(Stored items)
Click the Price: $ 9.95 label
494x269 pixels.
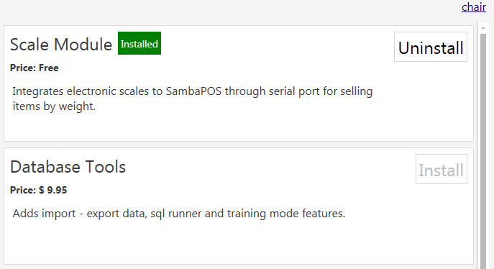pos(38,191)
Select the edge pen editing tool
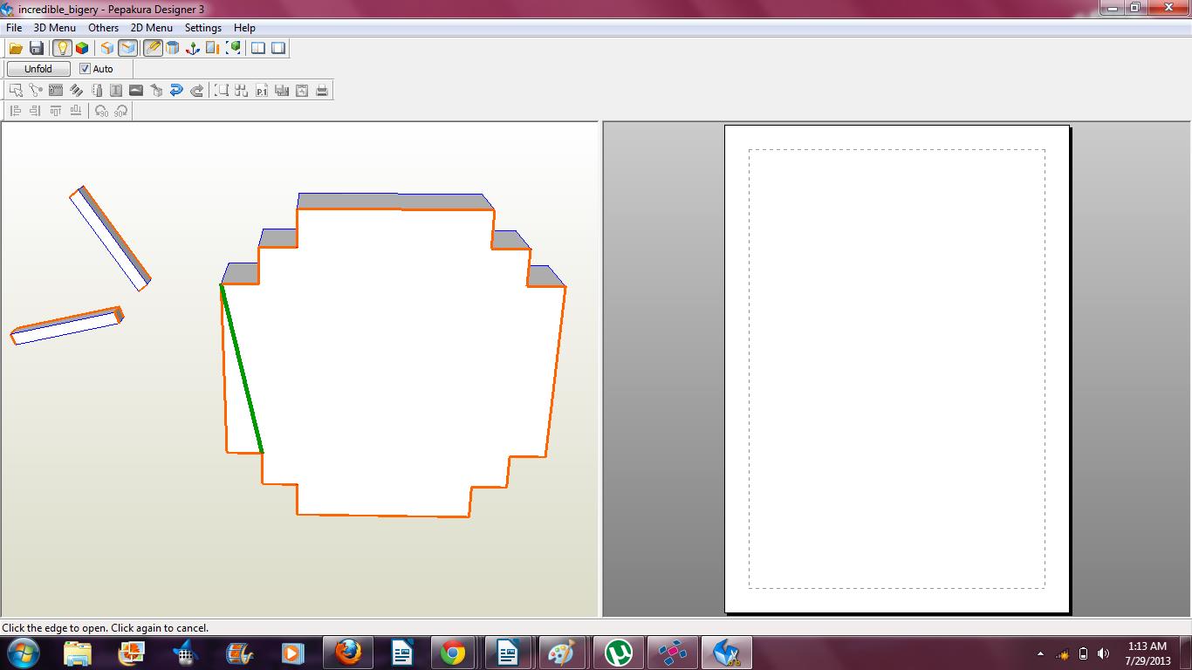This screenshot has height=670, width=1192. click(153, 48)
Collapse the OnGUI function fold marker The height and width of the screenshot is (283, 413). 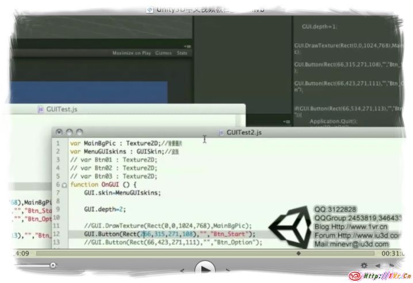tap(64, 185)
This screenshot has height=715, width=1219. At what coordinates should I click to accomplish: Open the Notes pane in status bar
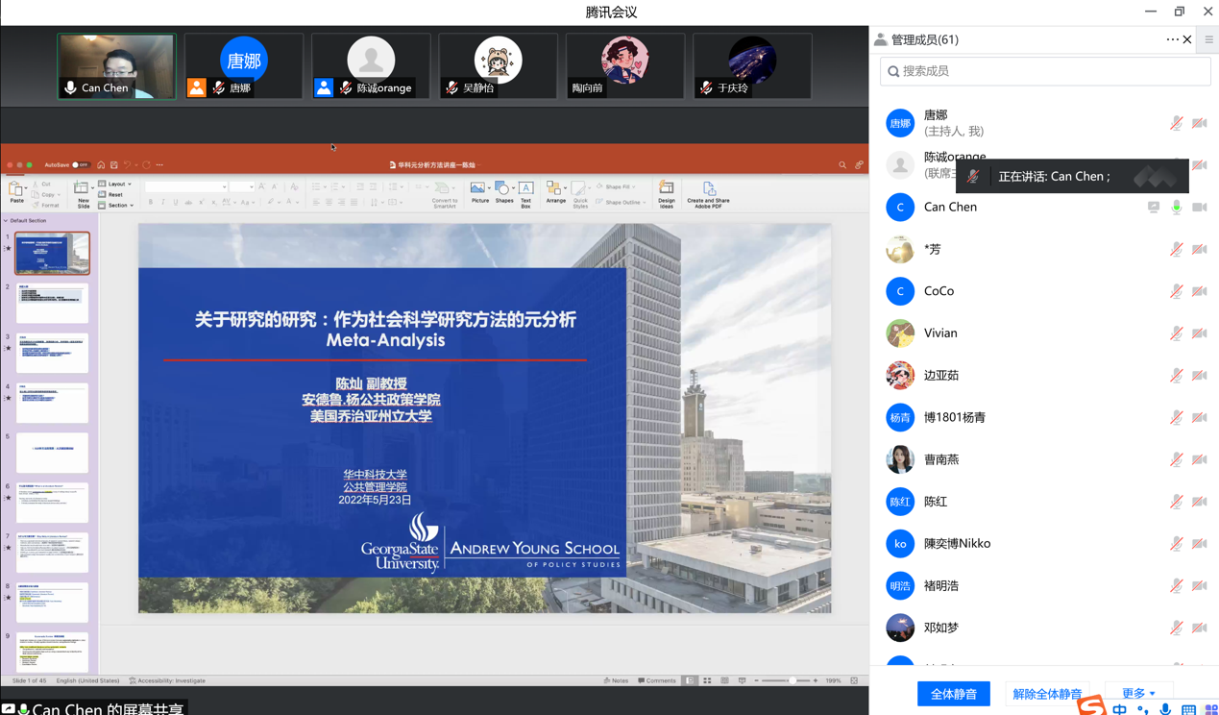[x=616, y=680]
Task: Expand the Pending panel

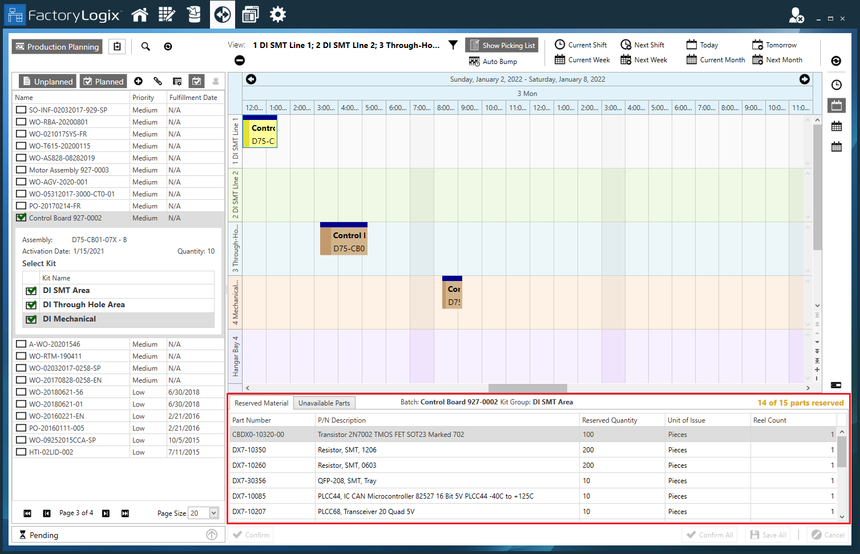Action: coord(212,535)
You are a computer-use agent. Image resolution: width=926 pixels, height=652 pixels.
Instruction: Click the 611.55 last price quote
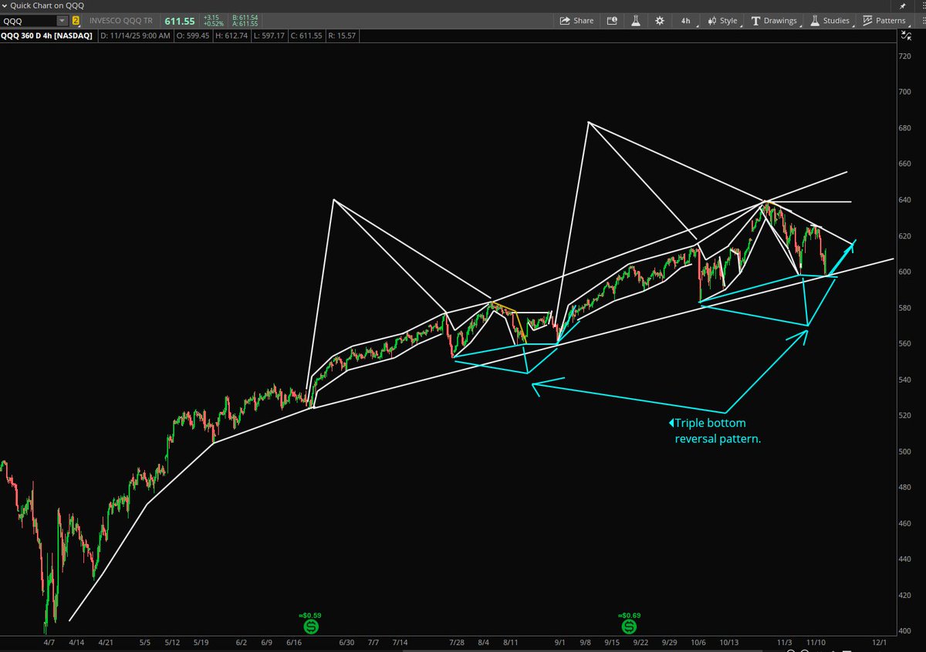(x=179, y=21)
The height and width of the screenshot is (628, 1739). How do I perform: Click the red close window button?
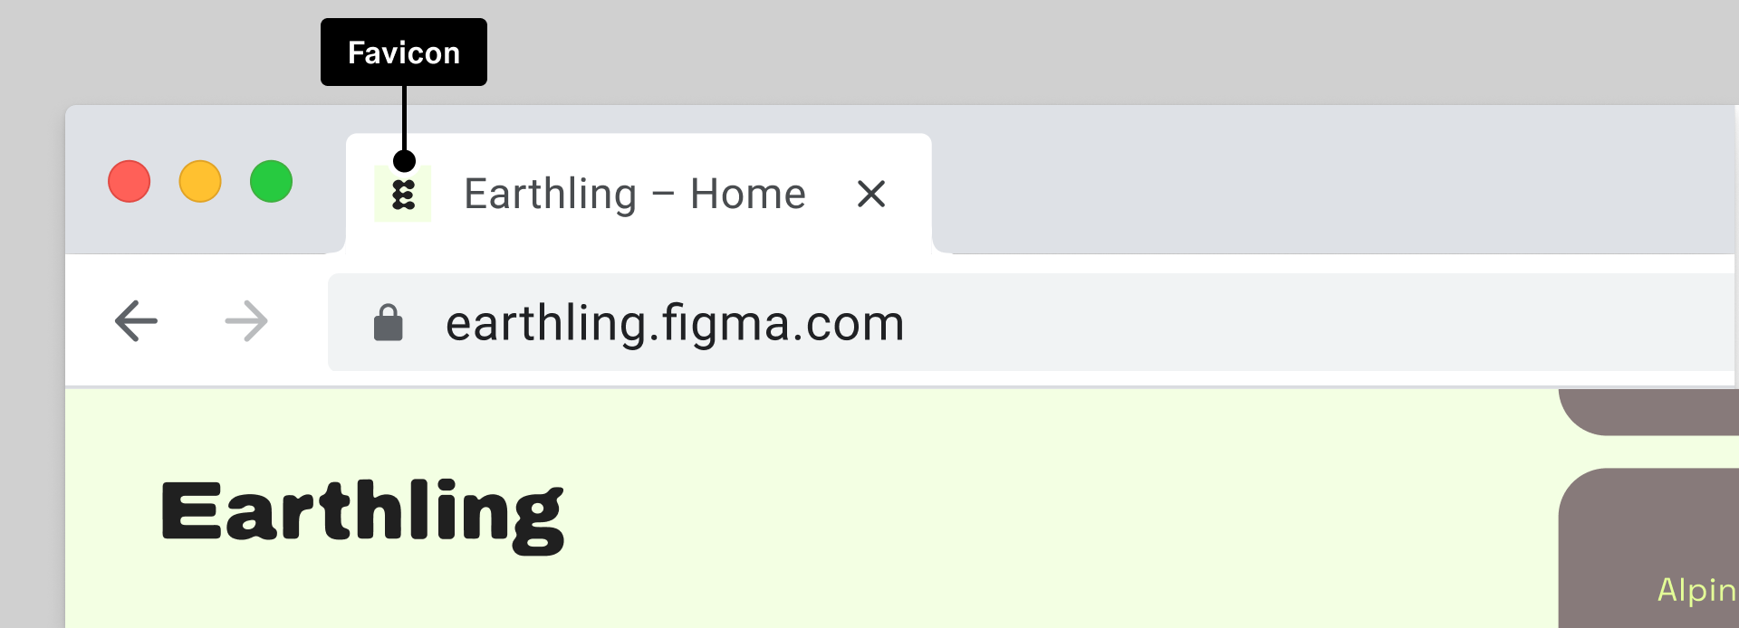click(130, 182)
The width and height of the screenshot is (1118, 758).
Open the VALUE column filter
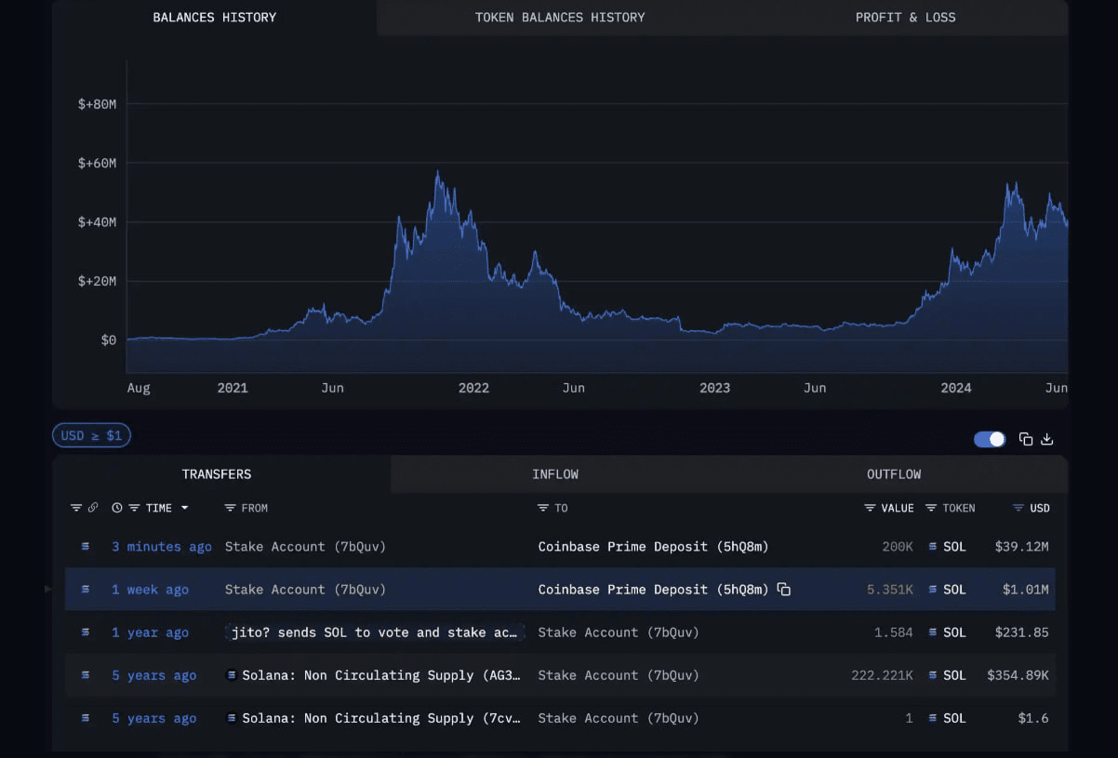tap(870, 508)
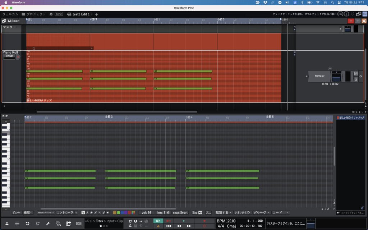This screenshot has height=230, width=368.
Task: Solo the Rompler track with the S button
Action: (x=356, y=79)
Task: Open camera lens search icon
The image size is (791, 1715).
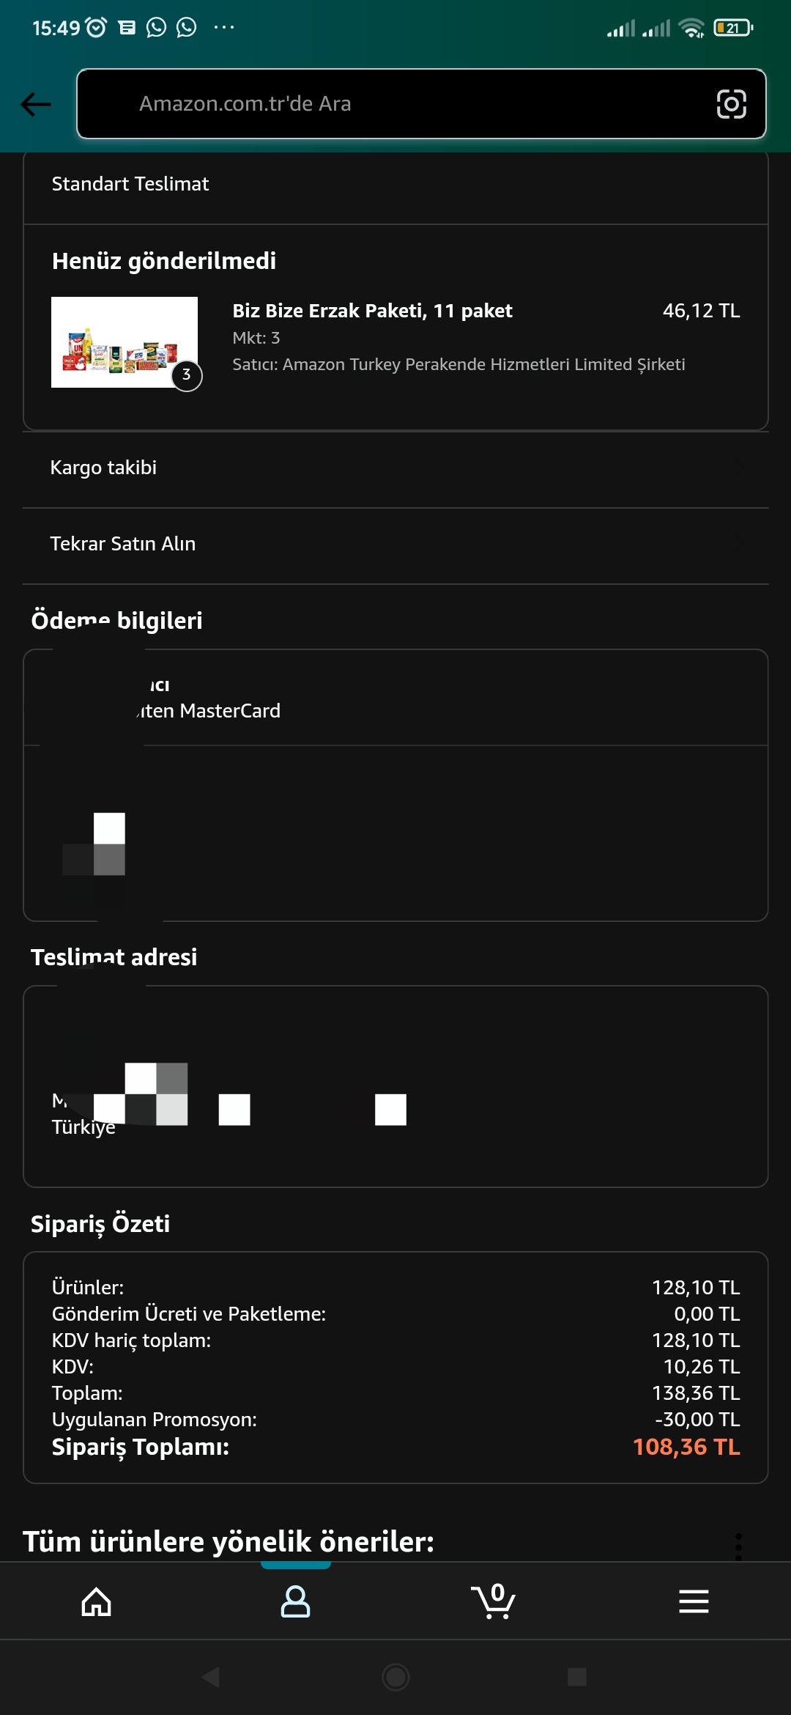Action: [x=731, y=104]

- **REQUIRED ACTION**
The copy you give must run from the line containing "Open the VALUE column filter" through the last line of the records, exactly, with the pictures left out.

- **RESPONSE**
Open the VALUE column filter
tap(870, 508)
This screenshot has height=230, width=368.
Task: Solo the Rompler track with the S button
Action: (x=356, y=79)
Task: Open camera lens search icon
The image size is (791, 1715).
Action: [x=731, y=104]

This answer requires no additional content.